* [pve-devel] [PATCH container 1/3] extract apparmor profile & namespace switch to its own helper
2024-12-16 17:21 [pve-devel] [PATCH container 0/3] implement device hotplug Filip Schauer
@ 2024-12-16 17:21 ` Filip Schauer
2024-12-16 17:21 ` [pve-devel] [PATCH container 2/3] config: support printing a device Filip Schauer
2024-12-16 17:21 ` [pve-devel] [PATCH container 3/3] implement device hotplug Filip Schauer
2 siblings, 0 replies; 4+ messages in thread
From: Filip Schauer @ 2024-12-16 17:21 UTC (permalink / raw)
To: pve-devel
Signed-off-by: Filip Schauer <f.schauer@proxmox.com>
---
src/PVE/LXC.pm | 71 +++++++++++++++++++++++++++++---------------------
1 file changed, 41 insertions(+), 30 deletions(-)

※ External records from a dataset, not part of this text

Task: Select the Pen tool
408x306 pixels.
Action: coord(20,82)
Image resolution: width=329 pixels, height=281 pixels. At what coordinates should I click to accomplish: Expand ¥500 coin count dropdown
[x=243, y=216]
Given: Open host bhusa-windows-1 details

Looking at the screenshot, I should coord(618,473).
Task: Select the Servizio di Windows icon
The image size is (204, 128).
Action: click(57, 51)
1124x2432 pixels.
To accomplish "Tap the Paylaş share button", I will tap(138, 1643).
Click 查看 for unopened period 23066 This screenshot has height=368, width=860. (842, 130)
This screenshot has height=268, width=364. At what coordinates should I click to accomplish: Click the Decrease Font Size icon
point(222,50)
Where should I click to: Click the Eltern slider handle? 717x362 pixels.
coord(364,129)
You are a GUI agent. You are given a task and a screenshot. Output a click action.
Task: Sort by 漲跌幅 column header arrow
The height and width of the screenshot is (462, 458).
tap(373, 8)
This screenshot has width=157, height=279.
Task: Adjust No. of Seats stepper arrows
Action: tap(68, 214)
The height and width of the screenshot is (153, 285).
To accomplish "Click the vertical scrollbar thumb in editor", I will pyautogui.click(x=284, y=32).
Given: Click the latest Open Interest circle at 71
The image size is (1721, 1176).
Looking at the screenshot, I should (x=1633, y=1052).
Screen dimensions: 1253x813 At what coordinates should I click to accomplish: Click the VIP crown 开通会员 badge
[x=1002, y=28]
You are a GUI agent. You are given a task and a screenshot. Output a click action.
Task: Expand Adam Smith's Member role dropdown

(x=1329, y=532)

diff --git a/src/PVE/LXC.pm b/src/PVE/LXC.pm
index e78e365..12a4378 100644
--- a/src/PVE/LXC.pm
+++ b/src/PVE/LXC.pm
@@ -1982,15 +1982,42 @@ sub __mountpoint_mount {
die "unsupported storage";
}
+my $enter_mnt_ns_and_change_aa_profile = sub {
+ my ($mnt_ns, $aa_profile, $code_pre_changeprofile) = @_;
+
+ # Grab a file descriptor to our apparmor label file so we can change the profile
+ sysopen(my $aa_fd, "/proc/self/attr/current", O_WRONLY)
+ or die "failed to open '/proc/self/attr/current' for writing: $!\n";
+
+ # But switch namespaces first, to make sure the namespace switches aren't blocked by
+ # apparmor.
+ PVE::Tools::setns(fileno($mnt_ns), PVE::Tools::CLONE_NEWNS);
+ chdir('/')
+ or die "failed to change root directory within mount namespace: $!\n";
+
+ $code_pre_changeprofile->() if defined($code_pre_changeprofile);
+
+ # Now switch our apparmor profile:
+ my $data = "changeprofile $aa_profile";
+ my $data_written = syswrite($aa_fd, $data, length($data));
+ if (!defined($data_written) || $data_written != length($data)) {
+ die "failed to change apparmor profile: $!\n";
+ }
+ # Check errors on close as well:
+ close($aa_fd)
+ or die "failed to change apparmor profile (close() failed): $!\n";
+};
+
sub mountpoint_hotplug :prototype($$$$$) {
my ($vmid, $conf, $opt, $mp, $storage_cfg) = @_;
my (undef, $root_uid, $root_gid) = PVE::LXC::parse_id_maps($conf);
- # We do the rest in a fork with an unshared mount namespace, because:
- # -) change our papparmor profile to that of /usr/bin/lxc-start
- # -) we're now going to 'stage' # the mountpoint, then grab it, then move into the
- # container's namespace, then mount it.
+ # We do the rest in a fork with an unshared mount namespace:
+ # -) change our apparmor profile to 'pve-container-mounthotplug', which is '/usr/bin/lxc-start'
+ # with move_mount privileges on every mount.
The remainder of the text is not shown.